If sci-fi is Bagby's bag, it's rags-to-riches tales for Michael C. Dorf, AB'73. Dorf owns two-thirds of the 100-plus novels and biographies written between 1864 and 1899 by Horatio Alger Jr. As a member of the University's Blackfriars musical troupe, Dorf participated in Luke Larkin's Luck, an original musical based on Alger's Struggling Upward. "Since then," he says, "I have roamed bookstores around the country with a list of titles in my pocket."

Other alumni confine themselves not only to a single author but to a single work. For William M. Yoffee, AB'52, that work is Helen Bannerman's The Story of Little Black Sambo, the once-popular, later-reviled children's story of a little boy in India who gives away his new clothes to tigers, only to recover them when the bickering tigers melt into butter. The earliest copy in Yoffee's collection is a second edition of the original British version. He also owns about 75 U.S. versions and knock-offs, including his most recent acquisition, a 1920s Sambo-themed primer.

PHOTO:  William Yoffee is a collector among collectors.  Besides Sambo, he has collected stamps, coins, Audubon prints, Inuit Eskimo stone and bone carvings, Doulton character jugs, English salt-glazed stoneware, and anything related to the Pennsylvania Railroad.  Visitors call his house a museum - "in the monstrous sense."

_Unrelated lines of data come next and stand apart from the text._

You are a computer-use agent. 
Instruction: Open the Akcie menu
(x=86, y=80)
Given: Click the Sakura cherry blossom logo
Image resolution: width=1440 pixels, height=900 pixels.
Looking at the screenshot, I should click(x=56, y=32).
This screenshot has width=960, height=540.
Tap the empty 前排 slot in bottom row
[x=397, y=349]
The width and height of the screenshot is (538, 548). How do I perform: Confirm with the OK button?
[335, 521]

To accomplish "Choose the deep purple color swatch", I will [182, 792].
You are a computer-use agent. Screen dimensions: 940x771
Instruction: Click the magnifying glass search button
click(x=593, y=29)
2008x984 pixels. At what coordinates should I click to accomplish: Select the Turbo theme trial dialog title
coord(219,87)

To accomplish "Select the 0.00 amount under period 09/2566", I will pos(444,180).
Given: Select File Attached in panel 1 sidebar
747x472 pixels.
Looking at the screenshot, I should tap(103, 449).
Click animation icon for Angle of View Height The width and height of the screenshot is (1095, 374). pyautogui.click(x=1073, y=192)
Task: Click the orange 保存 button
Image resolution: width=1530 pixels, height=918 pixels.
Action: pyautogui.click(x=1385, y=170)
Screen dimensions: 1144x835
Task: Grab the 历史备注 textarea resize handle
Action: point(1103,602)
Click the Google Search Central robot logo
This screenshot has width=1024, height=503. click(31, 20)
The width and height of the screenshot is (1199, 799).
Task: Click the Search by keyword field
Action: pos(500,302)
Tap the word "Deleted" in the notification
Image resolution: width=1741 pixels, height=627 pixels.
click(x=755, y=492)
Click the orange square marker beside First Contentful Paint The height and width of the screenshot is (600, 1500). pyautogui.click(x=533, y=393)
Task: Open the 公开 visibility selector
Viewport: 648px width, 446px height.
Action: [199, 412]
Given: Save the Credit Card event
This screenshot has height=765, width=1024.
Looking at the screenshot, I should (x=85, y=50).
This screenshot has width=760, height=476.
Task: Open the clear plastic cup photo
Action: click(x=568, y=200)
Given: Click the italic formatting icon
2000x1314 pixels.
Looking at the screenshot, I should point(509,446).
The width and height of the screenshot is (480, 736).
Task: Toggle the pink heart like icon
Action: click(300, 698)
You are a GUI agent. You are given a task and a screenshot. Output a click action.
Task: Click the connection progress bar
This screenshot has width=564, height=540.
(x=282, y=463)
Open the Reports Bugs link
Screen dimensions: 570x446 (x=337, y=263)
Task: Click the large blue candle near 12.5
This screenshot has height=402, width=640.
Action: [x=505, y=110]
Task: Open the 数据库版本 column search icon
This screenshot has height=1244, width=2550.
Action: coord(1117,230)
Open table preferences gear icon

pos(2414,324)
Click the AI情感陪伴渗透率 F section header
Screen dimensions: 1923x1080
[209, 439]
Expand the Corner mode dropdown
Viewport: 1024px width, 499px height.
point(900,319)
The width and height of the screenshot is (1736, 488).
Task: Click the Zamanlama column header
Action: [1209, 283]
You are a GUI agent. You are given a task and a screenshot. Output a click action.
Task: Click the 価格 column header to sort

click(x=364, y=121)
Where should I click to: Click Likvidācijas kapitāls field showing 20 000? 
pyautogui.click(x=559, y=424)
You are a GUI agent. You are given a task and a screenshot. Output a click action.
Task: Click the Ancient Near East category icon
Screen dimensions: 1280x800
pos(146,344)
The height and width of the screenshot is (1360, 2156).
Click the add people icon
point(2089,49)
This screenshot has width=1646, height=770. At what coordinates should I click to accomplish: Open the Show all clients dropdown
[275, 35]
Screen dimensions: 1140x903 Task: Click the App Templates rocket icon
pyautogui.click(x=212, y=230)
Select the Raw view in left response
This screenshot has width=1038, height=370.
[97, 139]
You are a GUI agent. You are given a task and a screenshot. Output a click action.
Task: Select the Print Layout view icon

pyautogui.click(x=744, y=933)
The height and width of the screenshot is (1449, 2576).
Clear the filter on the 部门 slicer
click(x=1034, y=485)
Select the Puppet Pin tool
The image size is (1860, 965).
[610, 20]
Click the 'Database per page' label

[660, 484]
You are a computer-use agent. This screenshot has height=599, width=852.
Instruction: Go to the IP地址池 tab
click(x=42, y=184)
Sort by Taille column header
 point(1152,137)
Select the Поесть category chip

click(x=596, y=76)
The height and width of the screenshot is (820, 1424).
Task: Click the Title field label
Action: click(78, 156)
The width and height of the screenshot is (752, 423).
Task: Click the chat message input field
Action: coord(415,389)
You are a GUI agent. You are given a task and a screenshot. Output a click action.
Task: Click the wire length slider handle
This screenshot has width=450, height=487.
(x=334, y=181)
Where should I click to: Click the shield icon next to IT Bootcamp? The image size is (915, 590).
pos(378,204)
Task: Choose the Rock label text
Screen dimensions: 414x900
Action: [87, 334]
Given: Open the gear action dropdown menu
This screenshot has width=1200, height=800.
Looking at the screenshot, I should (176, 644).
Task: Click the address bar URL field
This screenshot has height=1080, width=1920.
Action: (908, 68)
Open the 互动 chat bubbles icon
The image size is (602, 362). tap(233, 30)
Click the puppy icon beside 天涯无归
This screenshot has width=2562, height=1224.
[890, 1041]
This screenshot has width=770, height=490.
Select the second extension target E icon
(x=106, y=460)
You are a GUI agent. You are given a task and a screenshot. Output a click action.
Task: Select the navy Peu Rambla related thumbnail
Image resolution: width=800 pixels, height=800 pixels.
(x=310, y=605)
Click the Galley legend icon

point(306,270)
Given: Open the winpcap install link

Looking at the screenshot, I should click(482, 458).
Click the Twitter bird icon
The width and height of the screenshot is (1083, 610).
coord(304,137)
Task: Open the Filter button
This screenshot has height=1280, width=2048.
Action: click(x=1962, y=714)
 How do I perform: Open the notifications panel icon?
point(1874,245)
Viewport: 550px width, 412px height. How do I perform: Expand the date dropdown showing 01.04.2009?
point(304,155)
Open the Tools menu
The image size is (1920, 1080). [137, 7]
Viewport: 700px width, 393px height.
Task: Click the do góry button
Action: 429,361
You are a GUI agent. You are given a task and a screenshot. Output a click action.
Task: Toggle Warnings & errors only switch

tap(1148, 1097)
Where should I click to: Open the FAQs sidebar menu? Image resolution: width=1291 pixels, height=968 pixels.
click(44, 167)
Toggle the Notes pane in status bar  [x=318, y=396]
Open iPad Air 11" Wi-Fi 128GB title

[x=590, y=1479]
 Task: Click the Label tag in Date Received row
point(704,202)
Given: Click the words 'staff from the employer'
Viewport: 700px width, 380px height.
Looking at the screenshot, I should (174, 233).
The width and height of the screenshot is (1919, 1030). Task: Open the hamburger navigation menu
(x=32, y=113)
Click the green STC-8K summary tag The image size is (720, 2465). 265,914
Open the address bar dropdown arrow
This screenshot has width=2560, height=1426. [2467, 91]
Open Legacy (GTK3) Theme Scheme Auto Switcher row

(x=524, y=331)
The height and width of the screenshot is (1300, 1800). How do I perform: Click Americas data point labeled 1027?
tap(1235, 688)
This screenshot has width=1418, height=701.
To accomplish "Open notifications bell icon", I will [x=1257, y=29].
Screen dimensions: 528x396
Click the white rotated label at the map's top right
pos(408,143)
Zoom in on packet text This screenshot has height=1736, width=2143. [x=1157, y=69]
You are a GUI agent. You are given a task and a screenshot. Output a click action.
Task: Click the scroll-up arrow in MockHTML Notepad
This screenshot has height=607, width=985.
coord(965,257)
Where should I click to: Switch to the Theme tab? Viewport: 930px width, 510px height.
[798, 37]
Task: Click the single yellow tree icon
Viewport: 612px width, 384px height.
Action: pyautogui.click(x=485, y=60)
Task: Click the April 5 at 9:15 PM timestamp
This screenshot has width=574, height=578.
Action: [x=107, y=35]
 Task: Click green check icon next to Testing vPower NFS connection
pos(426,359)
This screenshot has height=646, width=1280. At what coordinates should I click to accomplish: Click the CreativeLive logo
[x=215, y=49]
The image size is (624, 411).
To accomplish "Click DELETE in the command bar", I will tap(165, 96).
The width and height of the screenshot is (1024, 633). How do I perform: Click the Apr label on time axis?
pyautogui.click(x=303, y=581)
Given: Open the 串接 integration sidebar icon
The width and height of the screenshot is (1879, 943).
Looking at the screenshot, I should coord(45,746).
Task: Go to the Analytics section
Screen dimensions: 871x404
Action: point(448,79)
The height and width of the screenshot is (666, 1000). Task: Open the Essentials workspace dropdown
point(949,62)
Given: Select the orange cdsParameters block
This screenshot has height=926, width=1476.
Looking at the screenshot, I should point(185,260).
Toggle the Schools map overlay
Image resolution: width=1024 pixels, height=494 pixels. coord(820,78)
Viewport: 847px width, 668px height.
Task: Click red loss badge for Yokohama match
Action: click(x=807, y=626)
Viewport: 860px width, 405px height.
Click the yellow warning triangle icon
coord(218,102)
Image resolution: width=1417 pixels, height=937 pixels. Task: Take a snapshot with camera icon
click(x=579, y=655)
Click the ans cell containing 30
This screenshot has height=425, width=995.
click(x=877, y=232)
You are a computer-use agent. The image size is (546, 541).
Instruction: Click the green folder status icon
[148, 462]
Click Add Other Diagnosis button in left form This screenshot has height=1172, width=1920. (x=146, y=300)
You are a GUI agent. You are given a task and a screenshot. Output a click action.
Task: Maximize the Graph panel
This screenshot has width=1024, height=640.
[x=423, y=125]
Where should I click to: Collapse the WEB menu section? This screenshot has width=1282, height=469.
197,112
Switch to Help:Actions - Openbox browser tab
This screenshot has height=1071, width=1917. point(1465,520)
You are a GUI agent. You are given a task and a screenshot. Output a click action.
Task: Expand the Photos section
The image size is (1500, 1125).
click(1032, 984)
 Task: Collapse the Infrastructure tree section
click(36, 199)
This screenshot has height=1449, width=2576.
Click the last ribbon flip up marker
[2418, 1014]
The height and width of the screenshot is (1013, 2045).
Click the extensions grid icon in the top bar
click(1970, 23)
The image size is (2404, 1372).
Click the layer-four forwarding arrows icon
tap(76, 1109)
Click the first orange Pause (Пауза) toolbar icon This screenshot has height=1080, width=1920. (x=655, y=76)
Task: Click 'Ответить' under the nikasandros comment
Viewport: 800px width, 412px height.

"My motive for building this collection was to put to rest the general misunderstanding of this classic," says Yoffee, a children's book dealer in Kensington, Maryland. "It is not about Africans or African Americans, though some of the American illustrators might lead one to believe otherwise." Among the most offensive illustrations, he notes, were those created by famous illustrators of other popular children's books: John R. Neill, who illustrated most of the Oz books, and Johnny Gruelle of Raggedy Ann fame.

Sid Huttner, AB'63, AM'76, has assembled 450 copies of Lucile, a novel-length romance in rhymed couplets first published in 1860 by Owen Meredith (the nom de plume of Edward Robert, first Earl of Lytton). One of many confirmed eBay users among U of C collectors, Huttner has in the past two years purchased 150 copies from eBay auctions, usually paying $15 or less, plus postage. ("Between a quarter and a third of my total acquisitions budget goes to the Postal Service!") The head of Special Collections at the University of Iowa Libraries, he often speaks on Lucile and the issues it raises for preserving late 19th-century print culture.

Although he says individual Luciles "don't have much meaning by themselves," Huttner admits a fondness for an 1887 E. & J. B. Young version, with its red plush silk binding and celluloid onlay. "It has remarkable endpapers and is so fragile that it cannot be possible that many copies survive. It is, however, really rather ugly."

And where would a bibliophile be without a bookmark? Sandra Ceraulo, PhD'93, will never find out. She has 600 bookmarks, and when collecting, she says, "I always try to take at least two"-one for display in her bookmark baskets, and one to mark a passage or recipe in her own eclectic collection of books and cookbooks. Her favorite? A full-frame photo of a Frank Lloyd Wright window for a Wright exhibition at Columbia University. She pocketed three.